Victorian Heritage Register
- Official name: Warrock
- Type: State heritage (built and natural)
- Designated: 9 October 1974
- Reference no.: H0295

= Warrock Homestead =

Historic homestead in Victoria, Australia

Warrock Homestead is a historic pastoral homestead and station located 18 kilometres north of Casterton and 69 kilometres north-west of Hamilton, in the Western District of Victoria, Australia. Established in the 1840s, it is one of the most intact nineteenth-century pastoral complexes in the state, noted for its large collection of timber buildings constructed in a Gothic revival style and arranged as a largely self-sufficient settlement. The property is also widely recognised as the birthplace of the Australian kelpie working dog.

==History==

Warrock was established in 1843–1844 by Scottish-born cabinet maker George Robertson, who had emigrated to Australia in 1840 and gained experience working at nearby pastoral properties before acquiring the grazing license for the run.

Robertson began development with a simple one-room hut and timber woolshed, using materials such as split palings from Van Diemen's Land and locally sourced timber. The hut was later relocated to the present homestead site in 1846, where it became the nucleus of an expanding complex.

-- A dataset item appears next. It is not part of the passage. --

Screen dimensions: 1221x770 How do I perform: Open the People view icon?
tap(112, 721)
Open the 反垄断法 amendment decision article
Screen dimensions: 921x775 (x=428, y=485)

Over the following decades, Robertson developed Warrock into an extensive and highly organised pastoral settlement. By the mid-19th century, the property comprised around 57 buildings arranged around a central open space known as "the Green", forming a self-contained village with domestic, agricultural, and industrial functions. These included workers' accommodation, woolsheds, stables, workshops, a blacksmith's shop, storage buildings, and facilities associated with sheep processing.

Rainwater was collected and stored in underground brick-lined tanks, and formal gardens were established around the homestead. Plants and trees around the property of note include a hybrid trumpet vine, maritime pine, bunya pine, blue Atlas cedar, Queensland kauri, hoop pine, Canary Island pine and Port Jackson fig. As well as a formal garden, Robinson developed a croquet lawn, tennis court, a wooden sundial and a lychgate, together with his wife, whom he married in 1853.

The buildings were predominantly constructed of timber and designed in a distinctive Gothic Revival style, featuring decorative eleents such as finials, bargeboards, and narrow lancet windows. Robertson, trained as a cabinet maker, personally designed and oversaw much of the construction.

Following Robertson's death in 1890, Warrock passed to his nephew, George Robertson Patterson, and remained within the same extended family for several generations, until 1992.

===Birth of the Australian kelpie===

Warrock is closely associated with the early development of the Australian elpie working dog. In the 1860s, George Robertson is believed to have imported collies from Scotland, while other settlers in the district also introduced similar working dogs. The interbreeding of these collies formed the foundation of what would become the kelpie breed.

A black-and-tan female pup born at Warrock in 1869 is widely regarded as a foundational animal in the breed's development. The dog was given to Robertson's nephew, George Robertson Patterson, and later came into the possession of stockman Jack Gleeson. Named "Kelpie", the dog was subsequently bred with other imported collies, including a dog known as "Moss". The offspring of these matings, often referred to as "Kelpie's pups", were highly valued for their working ability, and the bloodline spread widely across pastoral regions of Australia.

===Present day===

In 2016, the Farquharson family bought the property, and reopened the property to the public.

In 2023, the property was bought by the Bonar family.